Nach ein paar Hundert Metern, wo der Wald lichter wird, kann über Almgelände abgestiegen werden und die Strecke etwas verkürzt werden, jedoch etwas mühsam, den tiefen Rinderspuren im weichen Almboden ausweichend.
Schlussendlich kommt man kurz vor dem Hinterwinkel wieder auf den Schotterweg und zweigt am Spitz rechts auf den Gaisalmsteig ab.
Die geodätischen Daten für die beiden schönen Steige (ab der Gaisalm in Richtung Pertisau nennt sich der Steig auf den gelben TVB Wegweisern Mariensteig) werden in allen Berichten, die im Internet zu finden sind grob falsch angegeben (Länge und Aufstieg), selbst jene von alpinen Vereinen, und auf den Webseiten der Gemeinden Eben (für Pertisau) und Achenkirch findet sich keine offizielle Beschreibung.
Also muß man selber messen und dies hat der Verfasser über das „tirisMaps“ durchgeführt.

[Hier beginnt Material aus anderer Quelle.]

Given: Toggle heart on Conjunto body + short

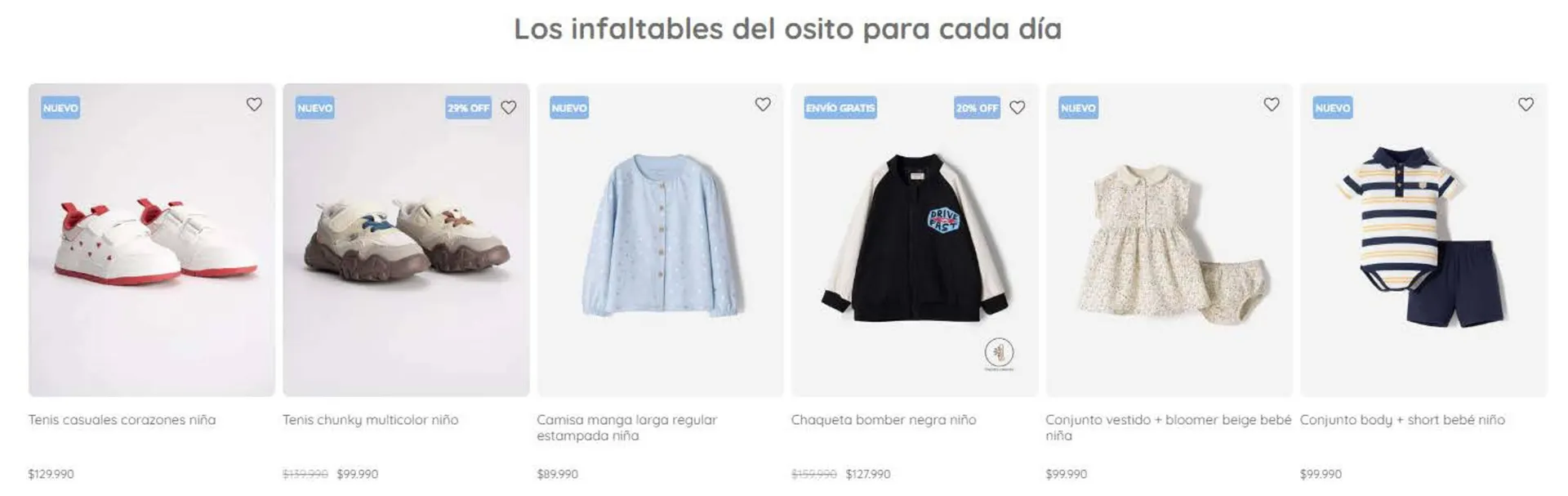Looking at the screenshot, I should (1526, 105).
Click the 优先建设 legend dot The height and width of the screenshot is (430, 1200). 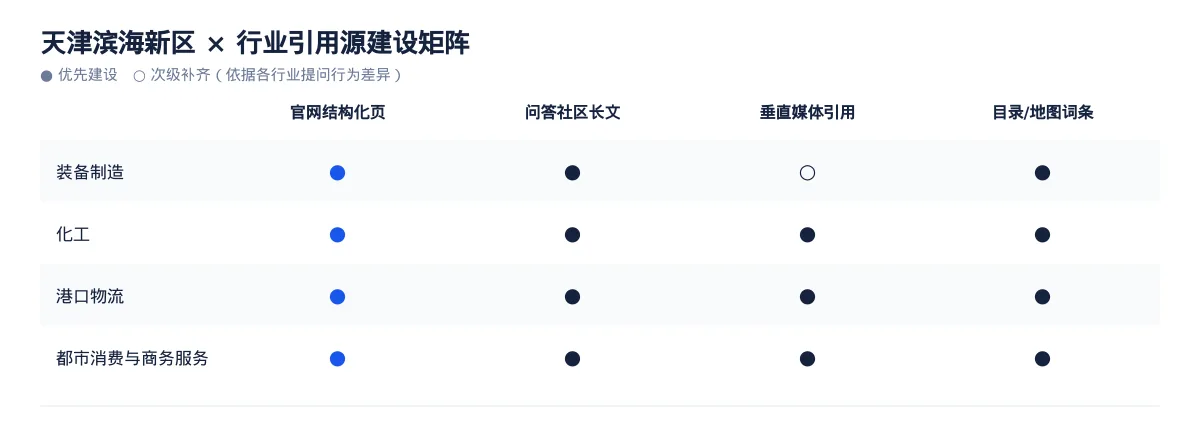(x=46, y=76)
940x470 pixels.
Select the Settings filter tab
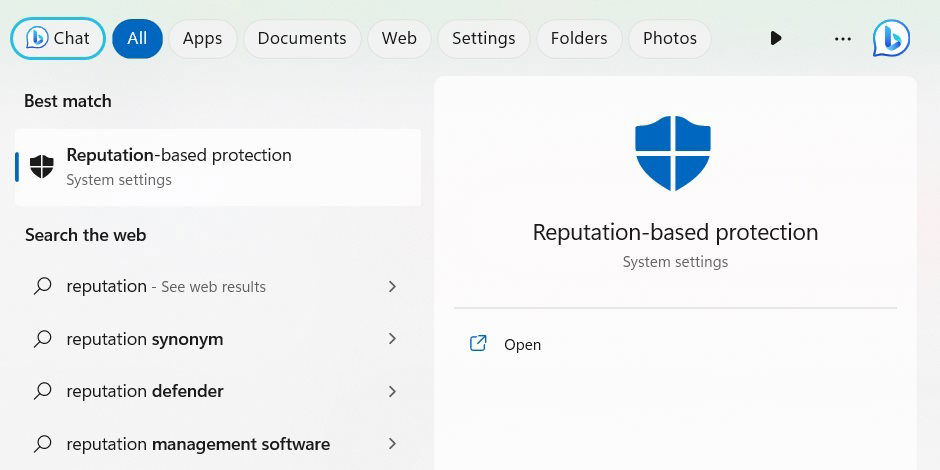pyautogui.click(x=484, y=38)
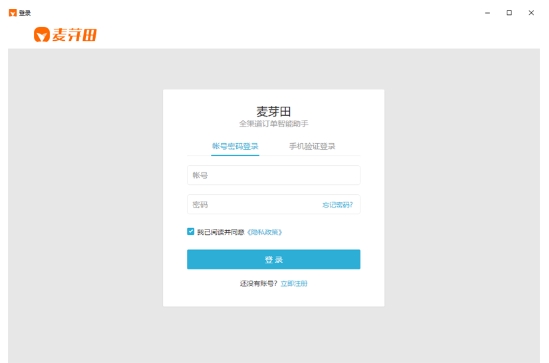Open the 忘记密码? link

click(x=338, y=205)
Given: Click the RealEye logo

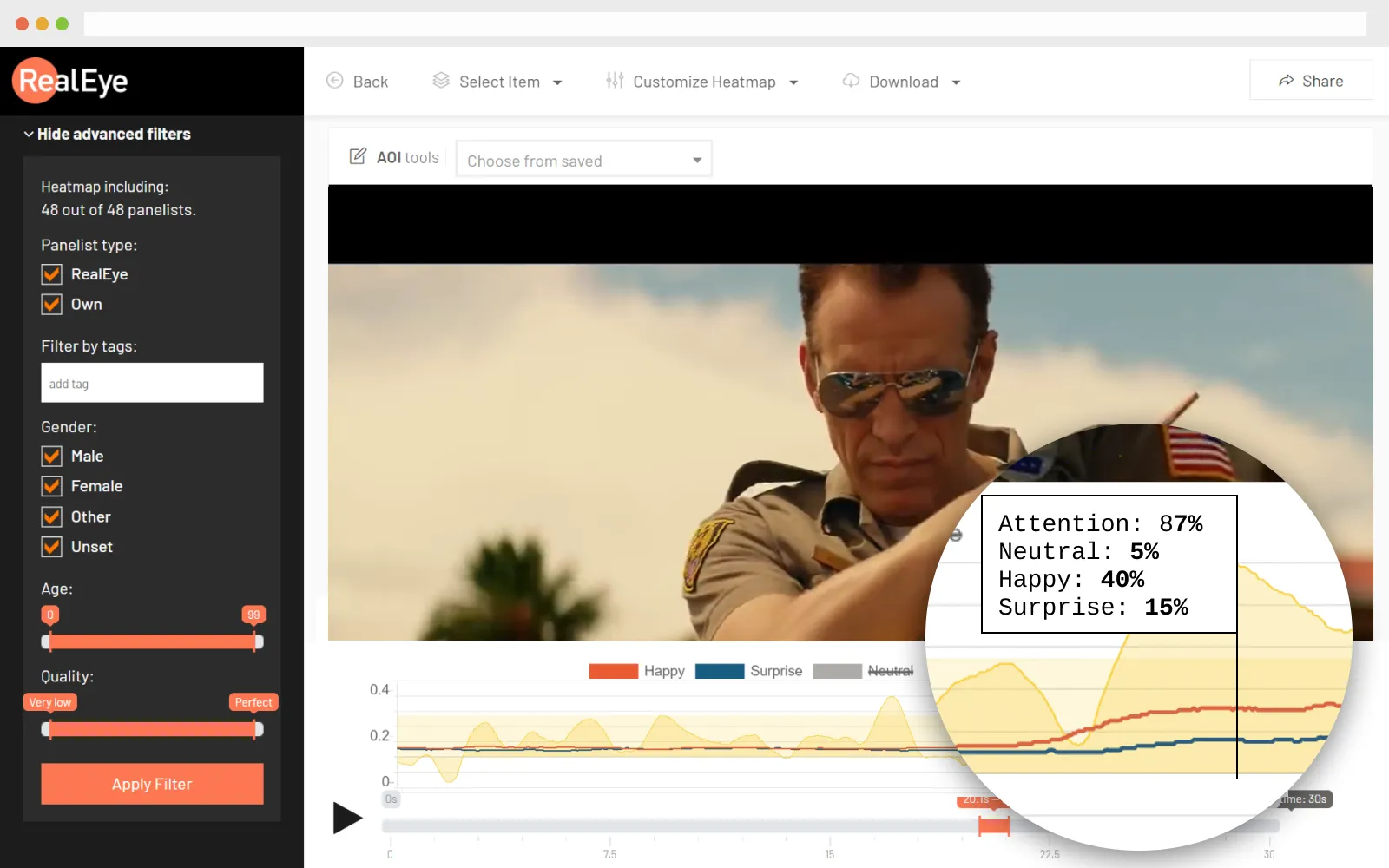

Das Gefühl über die beiden – von ihrem gesamten Höhenunterschied – nicht zu unterschätzenden Steige hat ihn dabei nicht getäuscht, die Strecke erfordert eine ungeahnte Aufstiegshöhe von etwa 467 m.
Natürlich fällt die Steigarbeit im Laufe von mehreren Stunden Wanderung weder bei Atmung noch Kondition auf, im Gegensatz zur Begehung in kurzer Zeit, die im Fall dieses Berichts in 100 min (4,4 km/h) absolviert wurde.

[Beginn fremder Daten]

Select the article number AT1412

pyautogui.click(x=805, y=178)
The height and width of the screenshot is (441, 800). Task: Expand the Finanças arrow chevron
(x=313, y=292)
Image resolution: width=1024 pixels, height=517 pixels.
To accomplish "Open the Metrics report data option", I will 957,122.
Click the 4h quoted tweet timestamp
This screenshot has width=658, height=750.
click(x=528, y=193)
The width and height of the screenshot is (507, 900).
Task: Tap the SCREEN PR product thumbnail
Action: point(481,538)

Im Spätherbst wird eine nachmittägliche Wanderstrecke meist zum Wettlauf mit der Dämmerung und diese hat sich bei der hier beschriebenen Begehung am verbauten Seeufer nach der Abzweigung zum ehemaligen Ölschieferbergwerk breit gemacht.
Vorbei an der Prälatenbuche und der Schiffswerft der Achenseeschifffahrt an der Seepromenade endet die Runde am Parkplatz.

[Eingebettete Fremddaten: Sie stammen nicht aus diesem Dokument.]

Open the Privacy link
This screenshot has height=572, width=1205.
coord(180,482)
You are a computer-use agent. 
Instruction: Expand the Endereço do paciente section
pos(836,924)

Die bärige Runde erstreckt sich über 1.800 Hm – wobei die Steige am Rückweg am Seeufer mit etwa 4671 Hm zu Buche schlagen – die Streckenlänge beträgt knapp 17 km. Man plane dafür – mit zügigem Schritt und kurzen Gipfelpausen – sechseinhalb Stunden ein, sonst mehr als sieben.
Mils, 21.11.2021
1 über das „Geografische Informationssystem des Landes Tirol – tirisMaps“ mit etwa 200 Wegpunkten nachgemessen ergibt sich für die 2.736 m (3d) lange Strecke vom Hinterwinkel bis zum Hochpunkt vor der Gaisalm eine zu ersteigende Höhendifferenz von 206 m, für die 330 m (3d) lange Strecke vom Hochpunkt im Abstieg bis zur Gaisalm eine Höhendifferenz von 29 m im Aufstieg und für die 4.325 m (3d) lange Strecke von der Gaisalm über den Mariensteig bis zum Parkplatz Pertisau eine Höhendifferenz von 232 m im Aufstieg.
Die gesamte Strecke vom Hinterwinkel bis zum Parkplatz Pertisau beträgt also recht genau 7,4 km (3d) und die Höhendifferenz im Aufstieg von ~ 467 m.
Die Messung der Höhendifferenz im Aufstieg mit dem Tourenplaner von Outdooractive ist aufgrund der ungenügenden Feinheit der Geländedaten völlig unpräzise, so wie die meisten Berichte im Internet, die man mit – teilweise bedenklich falschen – Angaben von 10 Hm bis 220 Hm angegeben findet.